** Records for this exercise follows **

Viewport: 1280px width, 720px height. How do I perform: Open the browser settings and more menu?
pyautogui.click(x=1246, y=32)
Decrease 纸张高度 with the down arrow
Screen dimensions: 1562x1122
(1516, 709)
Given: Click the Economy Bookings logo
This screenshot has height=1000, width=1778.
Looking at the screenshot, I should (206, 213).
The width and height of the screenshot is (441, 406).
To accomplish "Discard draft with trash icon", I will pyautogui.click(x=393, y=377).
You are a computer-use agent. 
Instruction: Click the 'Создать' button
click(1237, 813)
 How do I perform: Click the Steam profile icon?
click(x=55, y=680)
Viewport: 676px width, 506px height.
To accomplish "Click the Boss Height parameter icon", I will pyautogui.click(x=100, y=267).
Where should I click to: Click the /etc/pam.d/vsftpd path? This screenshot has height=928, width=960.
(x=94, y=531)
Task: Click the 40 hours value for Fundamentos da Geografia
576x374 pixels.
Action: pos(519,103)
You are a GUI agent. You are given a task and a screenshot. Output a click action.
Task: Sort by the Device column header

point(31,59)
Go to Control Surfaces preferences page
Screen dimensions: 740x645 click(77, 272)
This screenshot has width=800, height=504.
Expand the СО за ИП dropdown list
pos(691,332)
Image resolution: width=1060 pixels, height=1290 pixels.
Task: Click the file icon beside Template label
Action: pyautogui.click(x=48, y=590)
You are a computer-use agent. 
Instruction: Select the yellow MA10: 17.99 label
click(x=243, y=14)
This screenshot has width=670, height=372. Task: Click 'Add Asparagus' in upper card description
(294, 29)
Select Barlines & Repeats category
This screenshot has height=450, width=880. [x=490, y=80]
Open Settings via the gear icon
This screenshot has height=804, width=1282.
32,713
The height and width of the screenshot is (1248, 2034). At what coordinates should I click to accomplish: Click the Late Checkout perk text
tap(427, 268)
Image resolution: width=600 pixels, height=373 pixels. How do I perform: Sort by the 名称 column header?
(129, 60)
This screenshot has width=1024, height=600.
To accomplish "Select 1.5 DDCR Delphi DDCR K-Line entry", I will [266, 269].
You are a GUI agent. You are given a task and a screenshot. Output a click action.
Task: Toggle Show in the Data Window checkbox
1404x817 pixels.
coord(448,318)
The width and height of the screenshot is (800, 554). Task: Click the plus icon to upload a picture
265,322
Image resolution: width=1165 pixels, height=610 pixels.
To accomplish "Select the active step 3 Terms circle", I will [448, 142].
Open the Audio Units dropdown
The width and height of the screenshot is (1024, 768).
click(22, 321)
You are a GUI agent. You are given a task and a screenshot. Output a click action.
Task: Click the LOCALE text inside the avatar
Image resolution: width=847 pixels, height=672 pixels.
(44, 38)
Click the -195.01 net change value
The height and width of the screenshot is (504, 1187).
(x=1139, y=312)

** End of Records for this exercise **

[What the task asks]: Restate every entry above word for word.

[Solution]:
Viewport: 1280px width, 720px height. How do I perform: Open the browser settings and more menu?
pyautogui.click(x=1246, y=32)
Decrease 纸张高度 with the down arrow
Screen dimensions: 1562x1122
(1516, 709)
Given: Click the Economy Bookings logo
This screenshot has height=1000, width=1778.
Looking at the screenshot, I should (206, 213).
The width and height of the screenshot is (441, 406).
To accomplish "Discard draft with trash icon", I will pyautogui.click(x=393, y=377).
You are a computer-use agent. 
Instruction: Click the 'Создать' button
click(1237, 813)
 How do I perform: Click the Steam profile icon?
click(x=55, y=680)
Viewport: 676px width, 506px height.
To accomplish "Click the Boss Height parameter icon", I will pyautogui.click(x=100, y=267).
Where should I click to: Click the /etc/pam.d/vsftpd path? This screenshot has height=928, width=960.
(x=94, y=531)
Task: Click the 40 hours value for Fundamentos da Geografia
576x374 pixels.
Action: pos(519,103)
You are a GUI agent. You are given a task and a screenshot. Output a click action.
Task: Sort by the Device column header

point(31,59)
Go to Control Surfaces preferences page
Screen dimensions: 740x645 click(77, 272)
This screenshot has width=800, height=504.
Expand the СО за ИП dropdown list
pos(691,332)
Image resolution: width=1060 pixels, height=1290 pixels.
Task: Click the file icon beside Template label
Action: pyautogui.click(x=48, y=590)
You are a computer-use agent. 
Instruction: Select the yellow MA10: 17.99 label
click(x=243, y=14)
This screenshot has width=670, height=372. Task: Click 'Add Asparagus' in upper card description
(294, 29)
Select Barlines & Repeats category
This screenshot has height=450, width=880. [x=490, y=80]
Open Settings via the gear icon
This screenshot has height=804, width=1282.
32,713
The height and width of the screenshot is (1248, 2034). At what coordinates should I click to accomplish: Click the Late Checkout perk text
tap(427, 268)
Image resolution: width=600 pixels, height=373 pixels. How do I perform: Sort by the 名称 column header?
(129, 60)
This screenshot has width=1024, height=600.
To accomplish "Select 1.5 DDCR Delphi DDCR K-Line entry", I will [266, 269].
You are a GUI agent. You are given a task and a screenshot. Output a click action.
Task: Toggle Show in the Data Window checkbox
1404x817 pixels.
coord(448,318)
The width and height of the screenshot is (800, 554). Task: Click the plus icon to upload a picture
265,322
Image resolution: width=1165 pixels, height=610 pixels.
To accomplish "Select the active step 3 Terms circle", I will [448, 142].
Open the Audio Units dropdown
The width and height of the screenshot is (1024, 768).
click(22, 321)
You are a GUI agent. You are given a task and a screenshot. Output a click action.
Task: Click the LOCALE text inside the avatar
Image resolution: width=847 pixels, height=672 pixels.
(44, 38)
Click the -195.01 net change value
The height and width of the screenshot is (504, 1187).
(x=1139, y=312)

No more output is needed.